Vilifying lobbyists amounts to “cheap talk,” says Harvard law professor Lawrence Lessig, author of “Republic, Lost: How Money Corrupts Congress — and a Plan to Stop It.”
Most voters do say they want an overhaul of federal campaign finance, lobbying and ethics laws. Fully 77 percent of respondents to a Pew Research Center poll earlier this year said they support limits on the amount of money that people or groups can spend on campaigns, while 65 percent said new laws could be effective in reducing the role of money in politics.
The sound bites and talking points, specifically from Democrats this cycle, sound appealing to that end. But what happens if, or when, they come up short, or empty?
Voters may give up, more disillusioned than before.
Lessig, an advocate of using taxpayer dollars to finance elections, says that risk exists. But the measure of overhaul proposals, he says, should not be whether it’s easy to pass but whether it would have any effect.
“Democrats have been trying to do reform on the cheap,” he said.
“What really disappoints me is when you see these supposed leaders, even progressives, take the easy way out.”
He puts a new proposal from Sen. Elizabeth Warren, a Massachusetts Democrat, in that category because she doesn’t include a shift to public financing of elections.
Warren’s bill would ban former members of Congress and agency heads from ever lobbying, ban lobbyists from making campaign contributions and create a new anti-corruption agency, among several other proposals.
In rolling out her effort, she told reporters that the country is going through a “crisis that leads people to turn away from democracy.”
“Big money eats away at the heart of our democracy,” she added. “Over the last few decades, it has created a pervasive culture of soft corruption that colors virtually every important decision in Washington.”

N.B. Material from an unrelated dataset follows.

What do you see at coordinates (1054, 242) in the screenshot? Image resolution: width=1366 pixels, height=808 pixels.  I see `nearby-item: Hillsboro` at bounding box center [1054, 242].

The overhaul group End Citizens United has tracked more than 200 candidates, nearly all Democrats and 100 now competing in the general election, who have taken pledges this cycle not to accept donations from corporate political action committees, said the group’s spokeswoman Anne Feldman.

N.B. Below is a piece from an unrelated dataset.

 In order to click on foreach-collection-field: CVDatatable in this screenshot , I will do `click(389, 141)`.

Such moves, along with Warren’s proposal, fall flat with conservatives, who note that it’s not just Republicans who have become embroiled in corruption scandals over the years.

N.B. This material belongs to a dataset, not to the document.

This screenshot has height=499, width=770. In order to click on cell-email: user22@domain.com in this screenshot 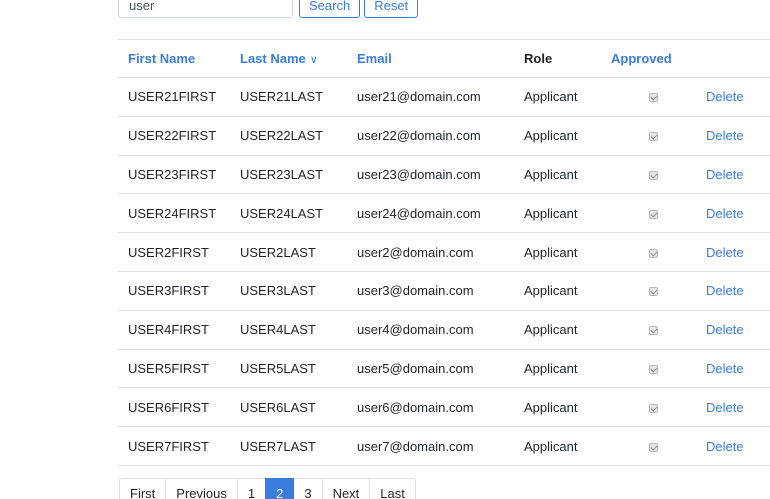, I will do `click(430, 136)`.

“They like to decide what’s good money and bad money,” said conservative lawyer Cleta Mitchell, a partner at Foley & Lardner, about Democratic proposals on money in politics. “And they want to silence their opposition.”
Offering a clear glimpse of the partisan divide on how to go about rooting out corruption in government, Mitchell offers a counterpoint to Warren’s idea of creating a new agency to deal with graft.
“You know how you end corruption in Washington, you take away the decision-making power that Washington has,” she said.